A variant rRNA serves as a translational repressor in Plasmodium falciparum

Ribosome composition can vary through differences in associated proteins, post-transcriptional and post-translational modifications. Such heterogeneity enables ribosomes to respond to environmental ¹ or pathological ^2,3 conditions, and modulate localized translation ⁴ . A long-standing observation has also been the differential expression of variant ribosomal RNA (rRNA) alleles across developmental ^5–7 or cellular states ^8–14 . Yet how exchanging the catalytic ribosome core could regulate translational outcomes remains unknown. Here, we report the functional characterization of a genomically-encoded, divergent rRNA that serves as a dominant-negative repressor of translation during host-to-vector transmission in the human malaria parasite.
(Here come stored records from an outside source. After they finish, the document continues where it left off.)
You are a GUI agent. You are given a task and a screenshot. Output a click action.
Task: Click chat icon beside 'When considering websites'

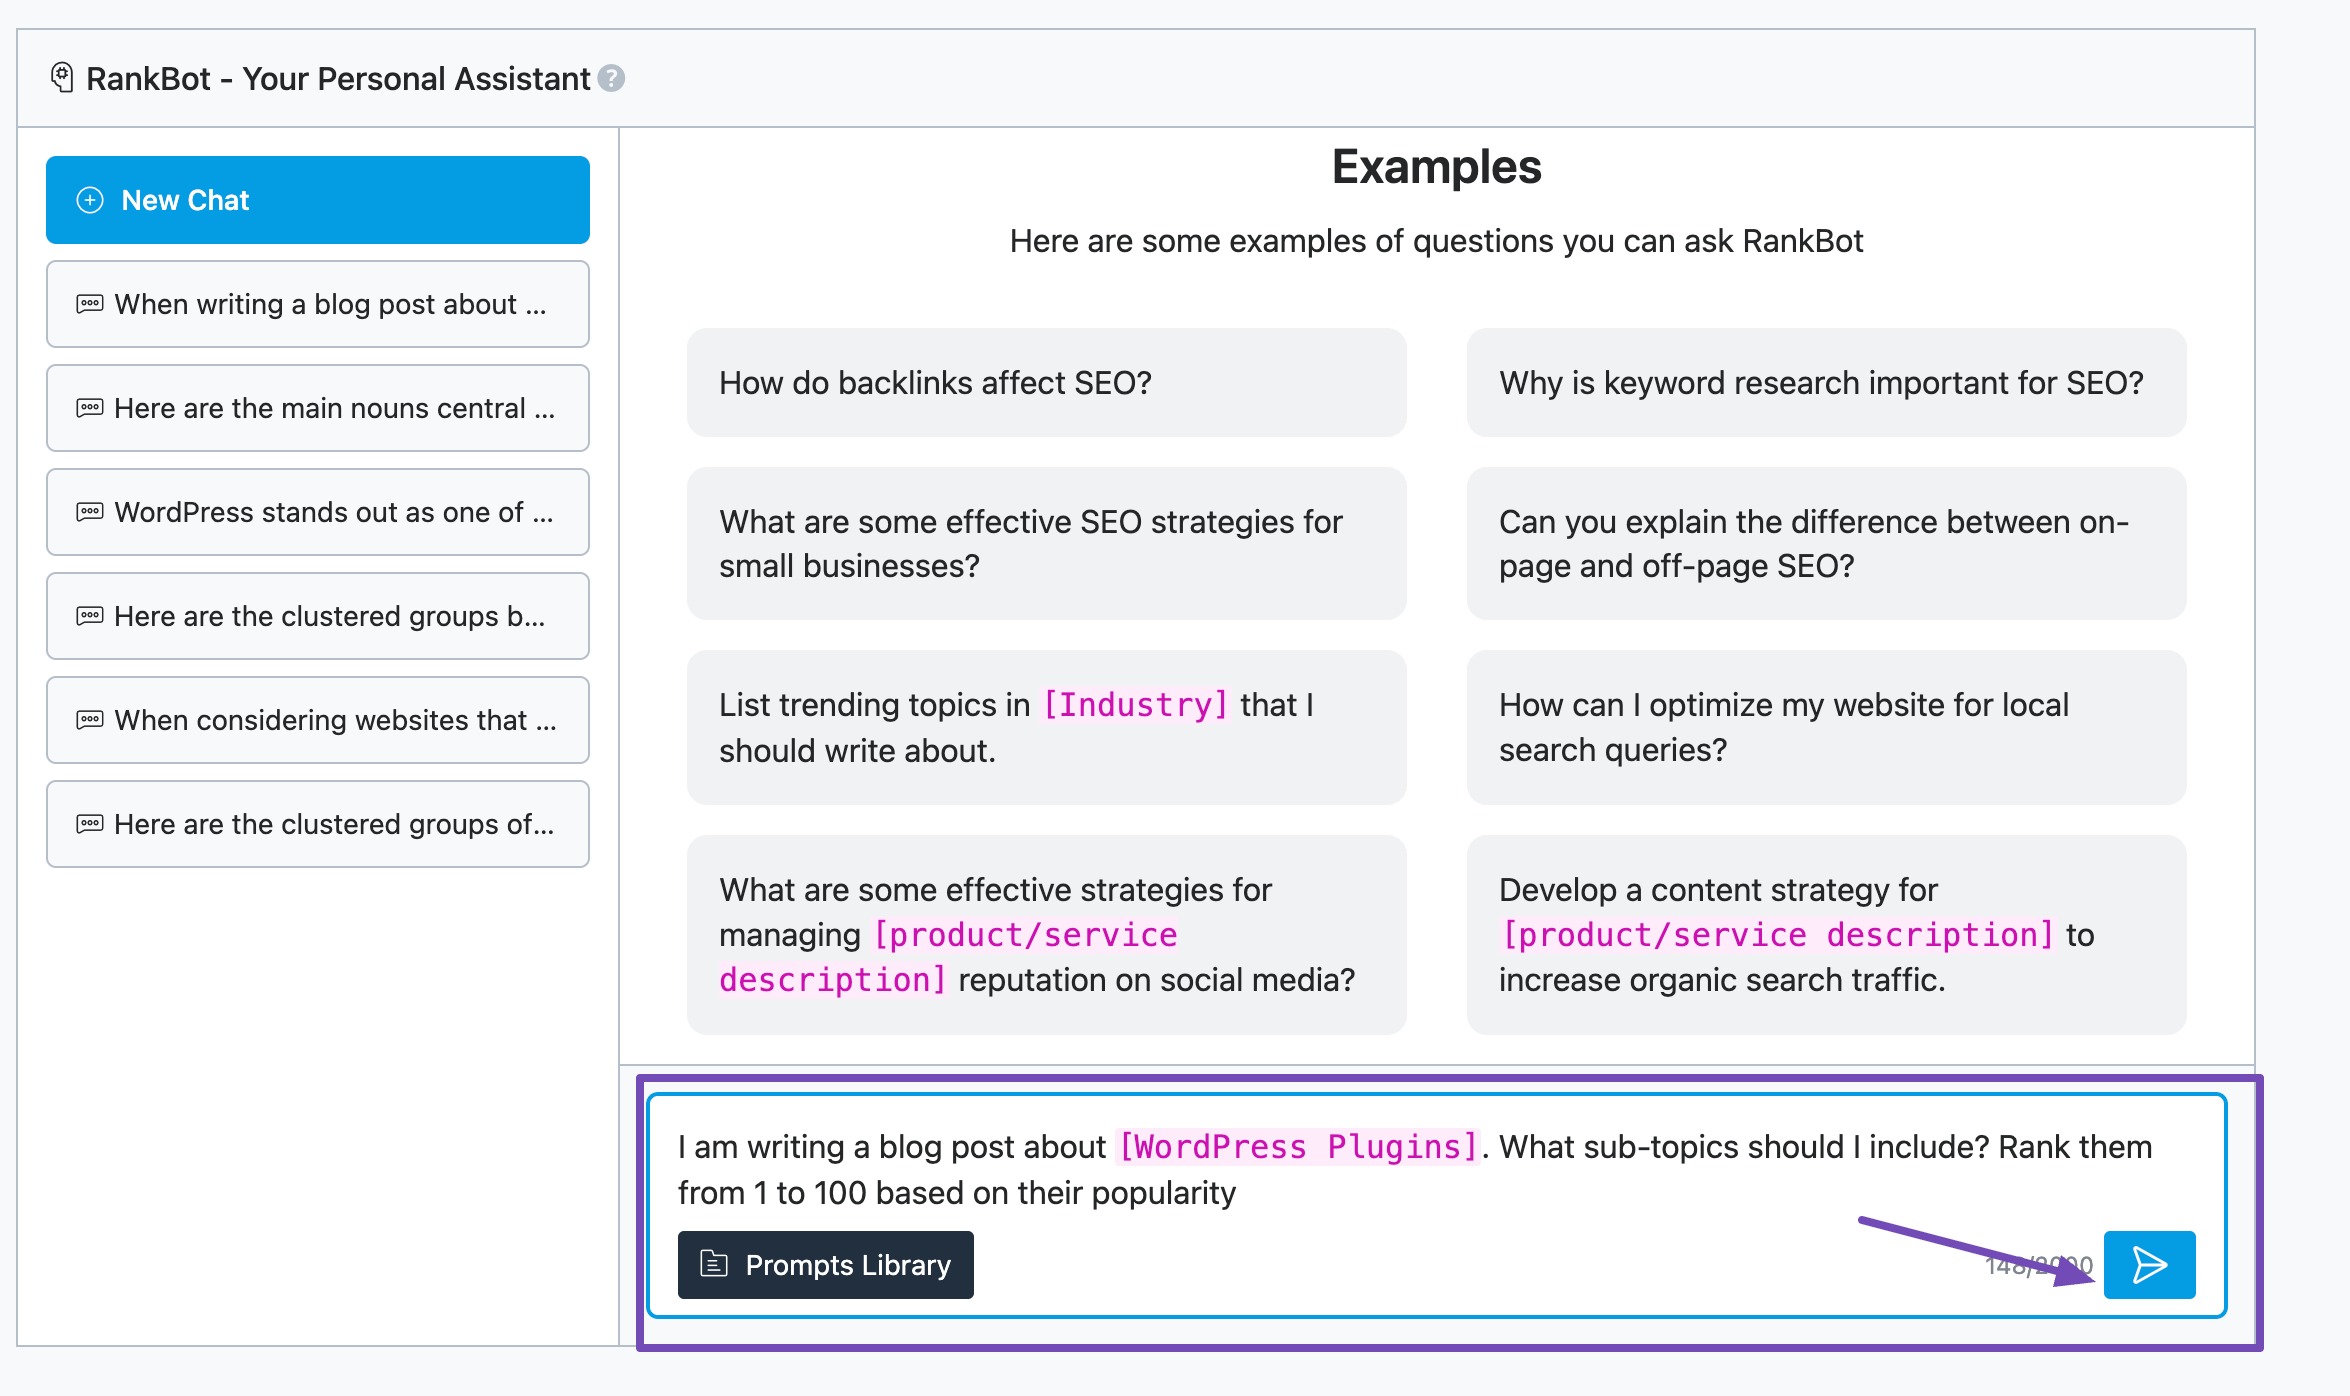[x=90, y=720]
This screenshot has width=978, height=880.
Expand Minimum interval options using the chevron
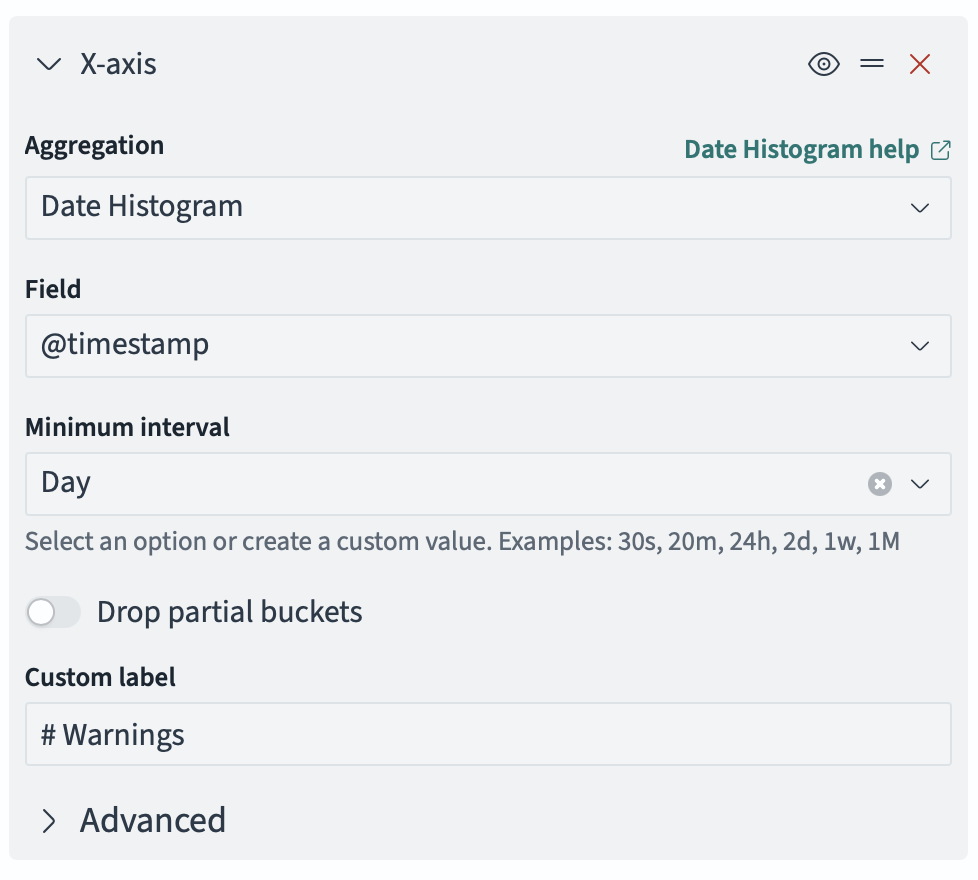coord(920,484)
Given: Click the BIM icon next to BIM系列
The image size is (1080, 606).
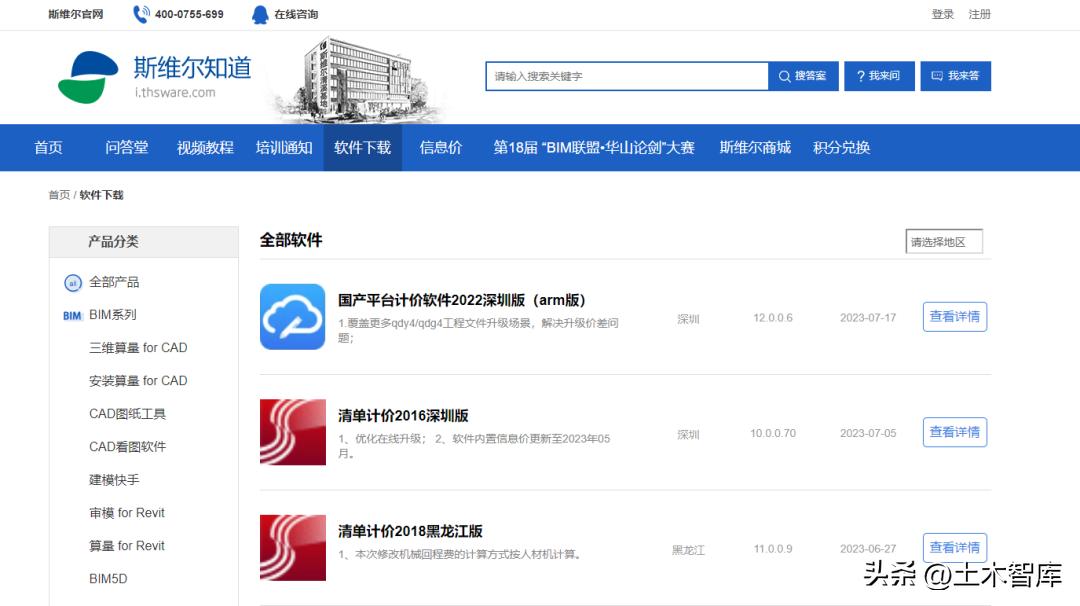Looking at the screenshot, I should (70, 313).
This allele only encodes for large subunit rRNAs, lacks ITS2 splicing, yet retains conserved rRNA modification and folding patterns alongside vast expansion segments. The resulting large subunit engages mRNA at translation start sites but appears to elongate inefficiently, likely due to divergences in the peptidyl transferase center obstructing the exit tunnel. Through its precisely timed transcription immediately after transmission, this rRNA represses mRNAs that were highly translated in the human, facilitating the transition of the translational program for mosquito-stage development. Our data identify a repressive ribosome population whose antagonistic function is encoded by an independently evolved, variant rRNA allele, defining the conceptual foundation for an additional layer of inherent translational regulation.